The Descent into Hell
What does the Apostles’ Creed’s "descendit ad inferna" mean?
Settled clearly
Background
The Apostles' Creed includes the clause *descendit ad inferna* — 'He descended into hell' — between the burial and the resurrection. Patristic and medieval interpretation had varied widely: some read it as a local descent to a place of the dead (the *Limbus Patrum*); some as Christ's triumphant proclamation to the damned or to OT saints; some as a continued state of humiliation under death. Calvin's *Institutes* II.16.10-11 had given two readings: the clause may signify the depth of Christ's suffering on the cross (the metaphorical reading), or it may signify the continued state of humiliation between death and resurrection (the realist reading). The 1552 Forty-Two Articles of the Church of England included the local-descent reading; the 1571 Thirty-Nine Articles dropped it. The Reformed needed a confessional handling.
The Assembly’s handling
The Assembly did not include the *descendit* clause in the Confession itself but addressed it in the Larger Catechism Q. 50, where it explained the clause as a way of describing Christ's continued state of humiliation between death and resurrection — the realist reading, not the local-descent or the metaphorical reading. This was a deliberate exegetical choice: the Catechism preserves the Creed's clause but interprets it within the two-state schema (humiliation and exaltation) of Phil. 2.
Parties
Continued-state-of-the-dead reading (adopted)

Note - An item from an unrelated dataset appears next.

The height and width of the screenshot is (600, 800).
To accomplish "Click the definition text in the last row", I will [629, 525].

The 'descent' is Christ's continued state of humiliation between death and resurrection — his being buried, his continuing in the state of the dead, and remaining under the power of death until the third day. No local descent.
- Anthony Tuckney (1599–1670)
- Edmund Calamy the Elder (1600–1666)
- Edward Reynolds (1599–1676)
- Herbert Palmer (1601–1647)
Local-descent readings (rejected)
Christ literally descended into a place called Hades — to liberate OT saints (*Limbus Patrum*), to suffer further, or to triumph over hell. Various forms of this Roman-Catholic and high-Lutheran reading were rejected.

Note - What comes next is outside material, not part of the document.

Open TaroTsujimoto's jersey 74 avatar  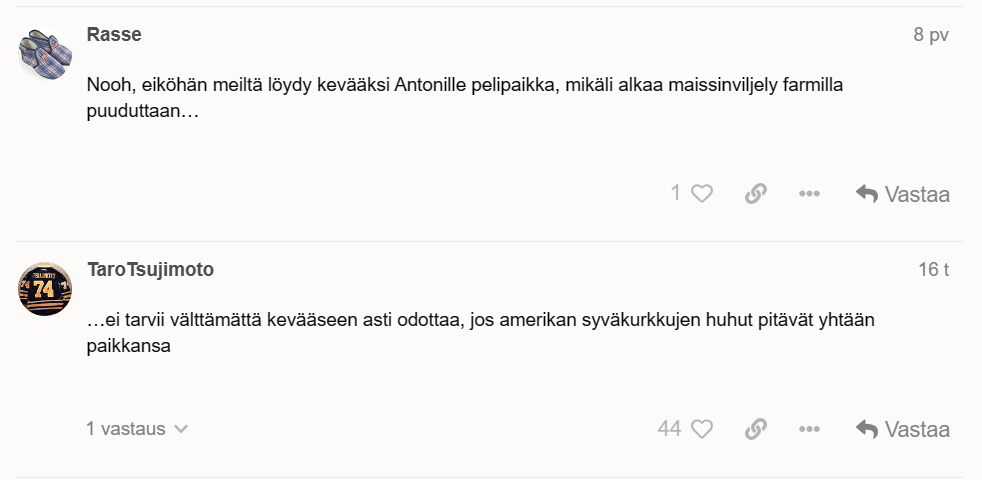(45, 289)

Calvin's metaphorical reading (a possible alternative)
The 'descent' is metaphor for the depth of Christ's suffering on the cross — the moment of *Eli, Eli, lama sabachthani*. This was a live Reformed reading but not adopted by the Catechism.
Confessional language
Larger Catechism Q. 50: 'Christ's humiliation after his death consisted in his being buried, and continuing in the state of the dead, and under the power of death till the third day; which hath been otherwise expressed in these words, He descended into hell.'
Ontology placement
This crux bears on the following attribute of the Westminster ontology. The Westminster baseline value is marked WCF.

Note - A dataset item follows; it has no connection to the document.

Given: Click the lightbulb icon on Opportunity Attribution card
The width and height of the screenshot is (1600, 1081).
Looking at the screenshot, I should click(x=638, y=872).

IV · Christology · States & Descent
Legacy
The continued-state-of-the-dead reading became standard Reformed teaching. Reformed liturgies that use the Apostles' Creed often handle the clause by retaining it and interpreting it as the Catechism does; some Reformed bodies omit the clause entirely. The Heidelberg Catechism Q. 44 takes the metaphorical reading (depth of suffering) — a different Reformed handling, also live but not Westminster's.